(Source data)
━━━━━━━━

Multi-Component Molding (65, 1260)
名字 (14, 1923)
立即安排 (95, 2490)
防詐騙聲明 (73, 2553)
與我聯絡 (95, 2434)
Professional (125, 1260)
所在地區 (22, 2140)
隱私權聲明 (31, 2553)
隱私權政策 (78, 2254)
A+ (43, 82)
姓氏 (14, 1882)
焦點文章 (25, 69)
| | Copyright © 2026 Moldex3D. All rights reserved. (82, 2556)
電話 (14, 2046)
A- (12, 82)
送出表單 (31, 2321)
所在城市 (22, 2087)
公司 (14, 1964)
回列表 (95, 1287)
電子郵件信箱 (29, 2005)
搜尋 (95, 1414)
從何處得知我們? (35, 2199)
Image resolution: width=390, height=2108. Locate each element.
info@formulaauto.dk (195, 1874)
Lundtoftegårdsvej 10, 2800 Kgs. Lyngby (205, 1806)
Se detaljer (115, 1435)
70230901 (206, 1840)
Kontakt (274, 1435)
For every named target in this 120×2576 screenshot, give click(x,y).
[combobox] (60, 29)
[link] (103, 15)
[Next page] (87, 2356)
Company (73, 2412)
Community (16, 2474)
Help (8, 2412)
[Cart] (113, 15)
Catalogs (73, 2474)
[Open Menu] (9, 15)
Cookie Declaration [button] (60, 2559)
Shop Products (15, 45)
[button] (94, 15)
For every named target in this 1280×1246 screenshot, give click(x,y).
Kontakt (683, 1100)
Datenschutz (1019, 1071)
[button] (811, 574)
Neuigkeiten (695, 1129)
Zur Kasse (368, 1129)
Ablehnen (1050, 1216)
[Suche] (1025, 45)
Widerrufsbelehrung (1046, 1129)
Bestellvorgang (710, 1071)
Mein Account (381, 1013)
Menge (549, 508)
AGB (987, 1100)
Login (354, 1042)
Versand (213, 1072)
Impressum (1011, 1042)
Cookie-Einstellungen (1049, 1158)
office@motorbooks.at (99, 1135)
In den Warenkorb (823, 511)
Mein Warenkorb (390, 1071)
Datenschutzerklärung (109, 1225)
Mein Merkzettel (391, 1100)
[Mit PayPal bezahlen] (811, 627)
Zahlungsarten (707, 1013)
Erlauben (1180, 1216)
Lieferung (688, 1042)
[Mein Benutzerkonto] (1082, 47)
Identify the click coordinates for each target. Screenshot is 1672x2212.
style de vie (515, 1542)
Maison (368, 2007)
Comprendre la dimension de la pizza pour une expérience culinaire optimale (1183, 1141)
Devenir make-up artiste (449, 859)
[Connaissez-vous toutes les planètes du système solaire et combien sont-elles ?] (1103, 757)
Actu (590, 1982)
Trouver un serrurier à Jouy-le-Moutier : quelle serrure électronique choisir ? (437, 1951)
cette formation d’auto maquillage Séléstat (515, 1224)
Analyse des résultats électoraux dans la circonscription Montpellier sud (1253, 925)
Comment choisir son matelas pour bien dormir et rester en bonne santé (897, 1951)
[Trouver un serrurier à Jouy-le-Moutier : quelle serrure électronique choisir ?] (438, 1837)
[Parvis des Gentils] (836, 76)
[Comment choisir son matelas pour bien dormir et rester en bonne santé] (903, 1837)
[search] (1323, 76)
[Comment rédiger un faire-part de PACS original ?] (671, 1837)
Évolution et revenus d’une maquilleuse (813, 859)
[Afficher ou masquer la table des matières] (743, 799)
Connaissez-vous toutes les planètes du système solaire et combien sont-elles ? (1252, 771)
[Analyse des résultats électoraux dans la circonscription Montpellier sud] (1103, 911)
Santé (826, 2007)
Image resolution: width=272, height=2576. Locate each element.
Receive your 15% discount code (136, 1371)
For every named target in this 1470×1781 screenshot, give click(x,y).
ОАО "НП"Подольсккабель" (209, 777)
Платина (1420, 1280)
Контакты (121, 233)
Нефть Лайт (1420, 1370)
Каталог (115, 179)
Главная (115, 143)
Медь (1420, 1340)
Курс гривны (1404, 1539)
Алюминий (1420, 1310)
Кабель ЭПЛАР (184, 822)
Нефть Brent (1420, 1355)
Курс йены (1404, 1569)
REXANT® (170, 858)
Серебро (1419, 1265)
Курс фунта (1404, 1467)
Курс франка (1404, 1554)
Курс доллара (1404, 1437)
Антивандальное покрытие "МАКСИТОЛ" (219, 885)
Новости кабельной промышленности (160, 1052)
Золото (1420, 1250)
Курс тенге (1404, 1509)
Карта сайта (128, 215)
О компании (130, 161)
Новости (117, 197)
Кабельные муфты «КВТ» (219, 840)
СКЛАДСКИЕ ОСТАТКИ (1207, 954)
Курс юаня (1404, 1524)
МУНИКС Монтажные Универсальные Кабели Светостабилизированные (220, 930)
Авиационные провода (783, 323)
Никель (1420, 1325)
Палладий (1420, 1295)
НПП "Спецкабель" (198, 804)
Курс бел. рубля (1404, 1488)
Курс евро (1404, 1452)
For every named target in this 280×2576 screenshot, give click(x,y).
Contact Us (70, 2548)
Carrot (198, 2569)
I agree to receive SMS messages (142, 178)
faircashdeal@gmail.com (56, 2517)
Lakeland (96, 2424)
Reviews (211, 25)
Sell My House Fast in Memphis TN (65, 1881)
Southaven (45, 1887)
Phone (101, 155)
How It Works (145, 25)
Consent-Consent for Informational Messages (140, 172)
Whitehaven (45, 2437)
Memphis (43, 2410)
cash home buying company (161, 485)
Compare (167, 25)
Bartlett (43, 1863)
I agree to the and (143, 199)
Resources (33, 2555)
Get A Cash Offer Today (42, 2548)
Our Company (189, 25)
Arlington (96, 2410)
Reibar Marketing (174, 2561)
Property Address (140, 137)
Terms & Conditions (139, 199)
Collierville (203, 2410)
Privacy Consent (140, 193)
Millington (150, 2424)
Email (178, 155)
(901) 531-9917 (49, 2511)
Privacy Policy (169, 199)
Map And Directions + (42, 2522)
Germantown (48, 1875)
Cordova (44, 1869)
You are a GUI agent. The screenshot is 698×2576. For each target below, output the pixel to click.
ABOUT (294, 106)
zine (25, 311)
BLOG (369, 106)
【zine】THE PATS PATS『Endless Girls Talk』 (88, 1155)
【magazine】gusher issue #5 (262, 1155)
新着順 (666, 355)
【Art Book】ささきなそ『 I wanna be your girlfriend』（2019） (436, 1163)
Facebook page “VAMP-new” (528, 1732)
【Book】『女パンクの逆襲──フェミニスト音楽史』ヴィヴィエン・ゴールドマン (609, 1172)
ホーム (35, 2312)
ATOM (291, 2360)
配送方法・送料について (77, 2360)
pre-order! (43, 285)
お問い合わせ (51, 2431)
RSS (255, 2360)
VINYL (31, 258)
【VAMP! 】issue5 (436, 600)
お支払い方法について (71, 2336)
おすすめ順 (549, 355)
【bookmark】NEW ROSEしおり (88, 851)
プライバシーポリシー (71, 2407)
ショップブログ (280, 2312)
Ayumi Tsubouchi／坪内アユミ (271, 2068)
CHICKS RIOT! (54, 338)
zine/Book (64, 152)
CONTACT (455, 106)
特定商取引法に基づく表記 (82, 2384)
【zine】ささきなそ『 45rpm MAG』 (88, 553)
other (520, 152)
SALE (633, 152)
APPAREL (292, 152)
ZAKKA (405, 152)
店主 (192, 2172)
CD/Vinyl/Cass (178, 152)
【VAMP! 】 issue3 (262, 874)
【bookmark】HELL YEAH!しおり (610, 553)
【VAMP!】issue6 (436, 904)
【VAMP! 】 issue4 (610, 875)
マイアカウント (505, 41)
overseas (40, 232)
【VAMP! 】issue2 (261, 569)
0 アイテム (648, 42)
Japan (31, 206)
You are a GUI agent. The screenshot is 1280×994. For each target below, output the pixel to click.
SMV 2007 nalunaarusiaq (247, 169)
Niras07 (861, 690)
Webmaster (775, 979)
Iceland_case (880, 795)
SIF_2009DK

━━━━━━━━

Each line of the data that includes "bonne" should be copied.

:: Output of the task ::
Comment choisir son matelas pour bien dormir et rester en bonne santé (897, 1951)
[Comment choisir son matelas pour bien dormir et rester en bonne santé] (903, 1837)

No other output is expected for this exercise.